*Description of the task*: Give the records again word for word. Leave every picture out.

*Records supplied*:
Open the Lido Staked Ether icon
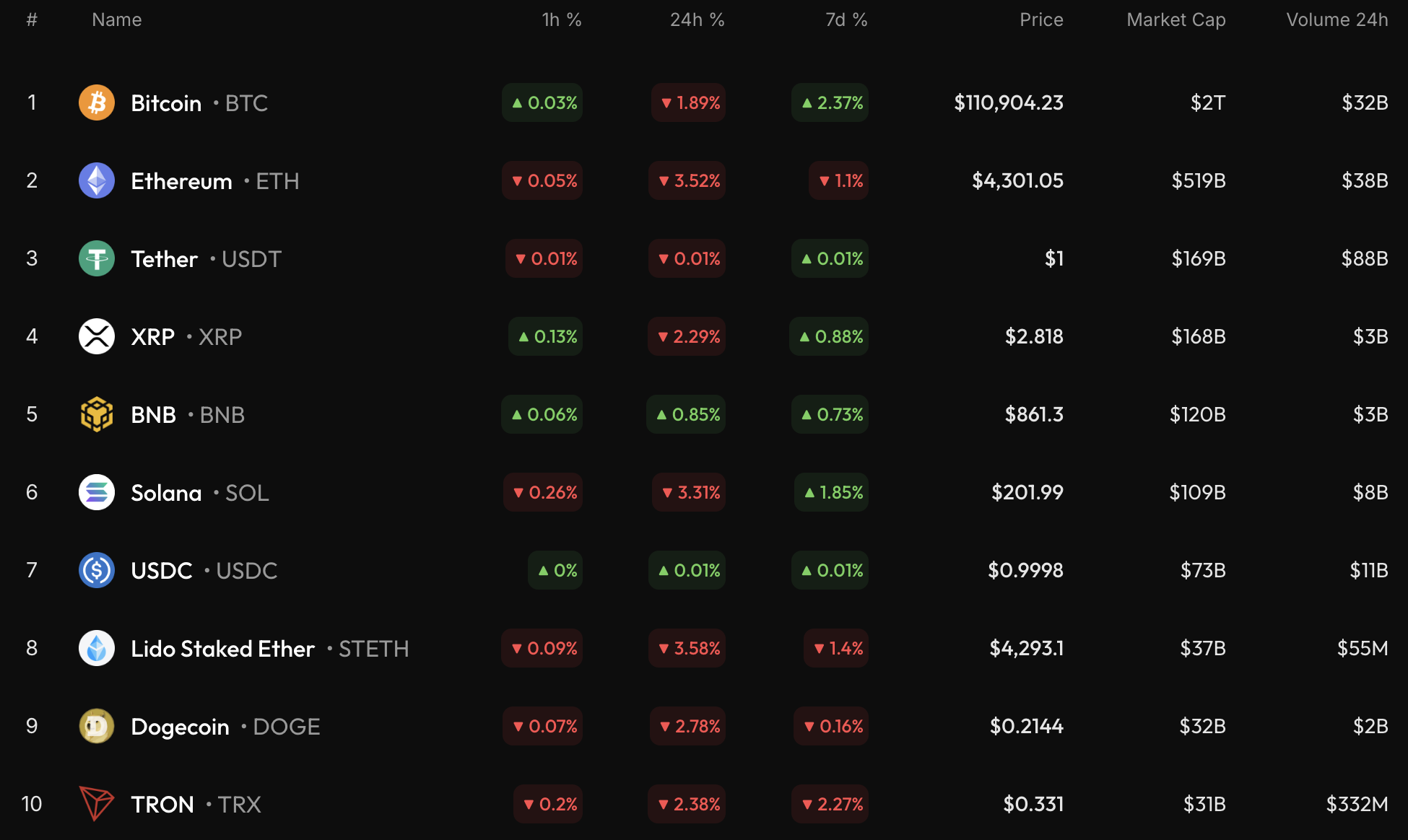 click(97, 648)
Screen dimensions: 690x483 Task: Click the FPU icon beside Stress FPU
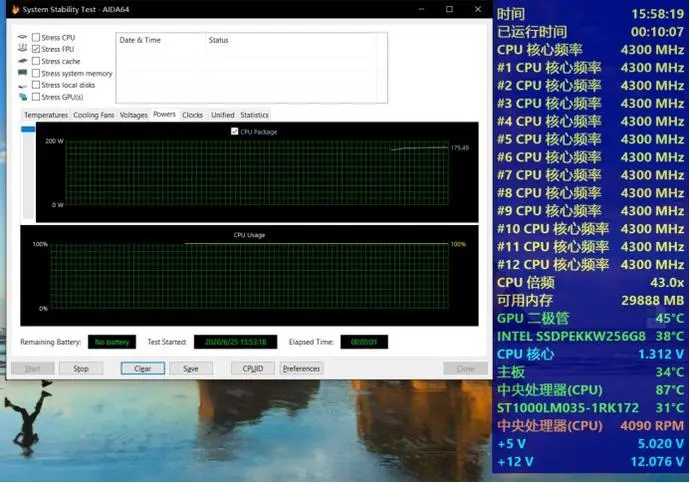click(22, 49)
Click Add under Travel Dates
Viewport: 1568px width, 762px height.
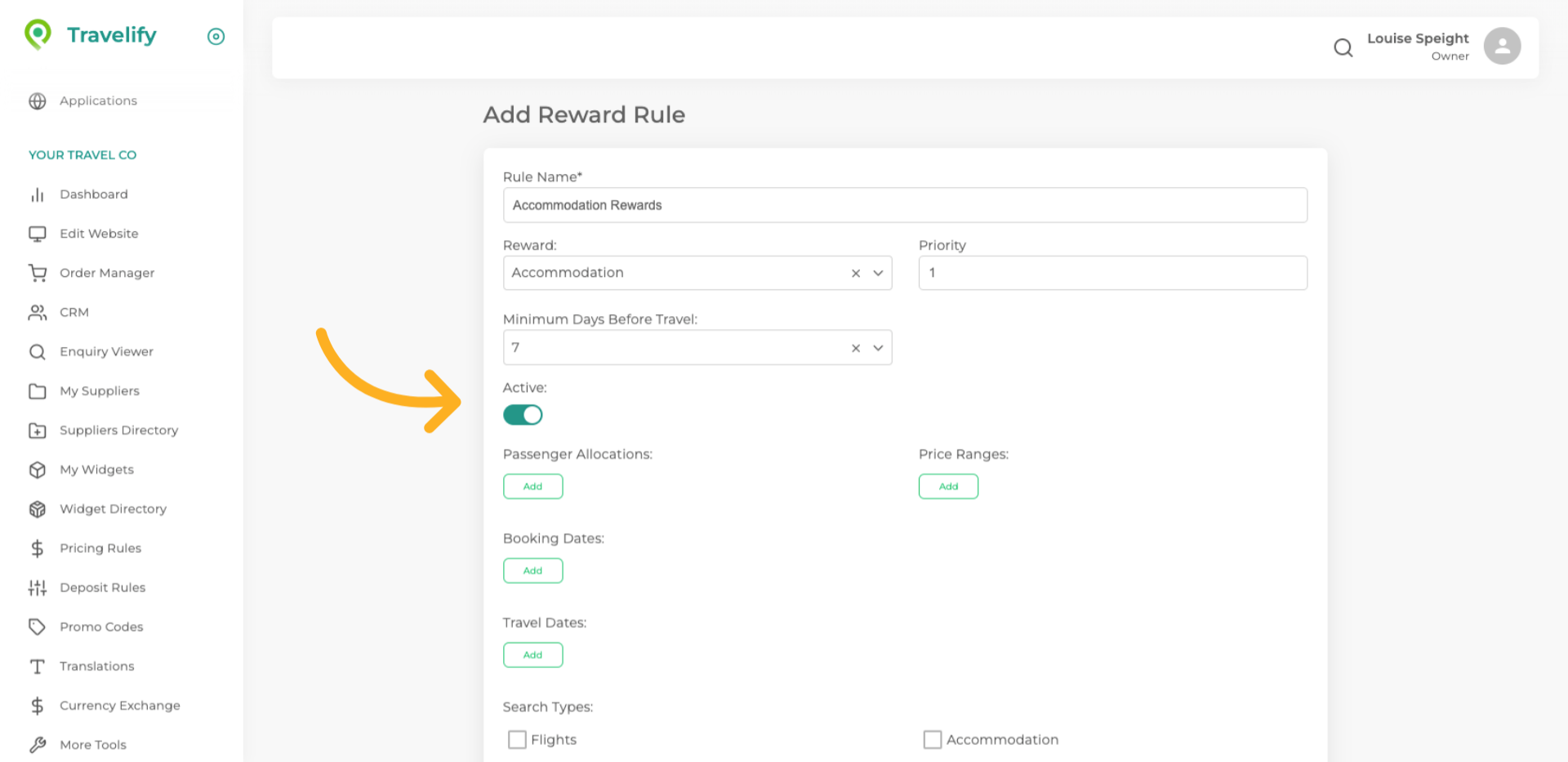point(532,655)
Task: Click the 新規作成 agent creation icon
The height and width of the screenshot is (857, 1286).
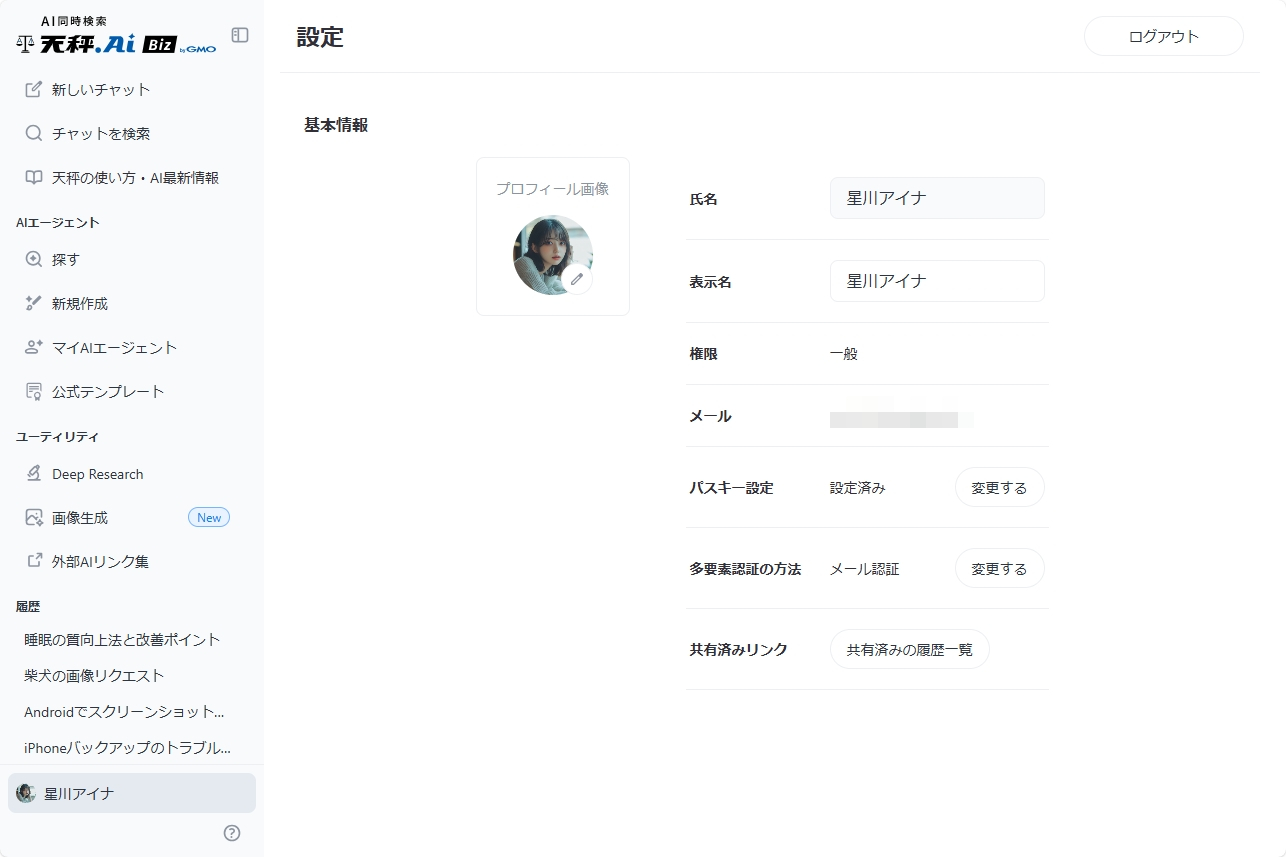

*Output*:
Open the Lido Staked Ether icon
 click(97, 648)
Screen dimensions: 690x483 Task: Click the FPU icon beside Stress FPU
click(22, 49)
Click Add under Travel Dates
Viewport: 1568px width, 762px height.
point(532,655)
Task: Click the 新規作成 agent creation icon
The height and width of the screenshot is (857, 1286).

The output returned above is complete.